Gather, from the records below, each line in which the word "Open" appears.

DATA SHOWN:
........
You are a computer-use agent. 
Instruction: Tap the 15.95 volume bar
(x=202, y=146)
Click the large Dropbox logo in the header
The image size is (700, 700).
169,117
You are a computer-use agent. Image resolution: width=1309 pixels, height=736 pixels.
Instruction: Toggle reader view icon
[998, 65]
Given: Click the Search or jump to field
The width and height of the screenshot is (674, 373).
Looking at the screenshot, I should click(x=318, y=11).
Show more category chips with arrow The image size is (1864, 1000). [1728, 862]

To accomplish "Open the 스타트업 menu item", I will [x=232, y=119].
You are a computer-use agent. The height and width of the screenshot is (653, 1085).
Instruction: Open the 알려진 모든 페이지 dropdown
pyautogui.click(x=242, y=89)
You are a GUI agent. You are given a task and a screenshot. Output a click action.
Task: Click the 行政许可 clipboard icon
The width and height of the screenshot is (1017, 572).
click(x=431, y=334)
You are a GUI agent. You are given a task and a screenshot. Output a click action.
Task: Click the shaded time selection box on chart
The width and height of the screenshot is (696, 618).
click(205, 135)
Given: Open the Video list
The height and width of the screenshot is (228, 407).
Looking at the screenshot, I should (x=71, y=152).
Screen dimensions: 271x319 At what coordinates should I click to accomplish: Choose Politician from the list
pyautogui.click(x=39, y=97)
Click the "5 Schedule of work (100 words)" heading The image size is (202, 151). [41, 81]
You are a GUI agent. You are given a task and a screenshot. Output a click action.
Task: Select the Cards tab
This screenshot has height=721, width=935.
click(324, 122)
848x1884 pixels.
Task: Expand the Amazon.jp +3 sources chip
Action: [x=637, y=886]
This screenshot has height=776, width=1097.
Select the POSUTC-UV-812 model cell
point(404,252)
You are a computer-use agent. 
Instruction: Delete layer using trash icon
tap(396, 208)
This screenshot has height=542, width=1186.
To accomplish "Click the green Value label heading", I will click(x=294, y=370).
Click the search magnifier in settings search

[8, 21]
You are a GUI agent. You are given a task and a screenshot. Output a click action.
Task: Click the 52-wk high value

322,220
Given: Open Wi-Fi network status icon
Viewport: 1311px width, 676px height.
........
ANSWER:
To accomplish "Open the 스타트업 menu item", I will [x=232, y=119].
Instruction: Open the 알려진 모든 페이지 dropdown
Given: Open the Video list
Given: Open Wi-Fi network status icon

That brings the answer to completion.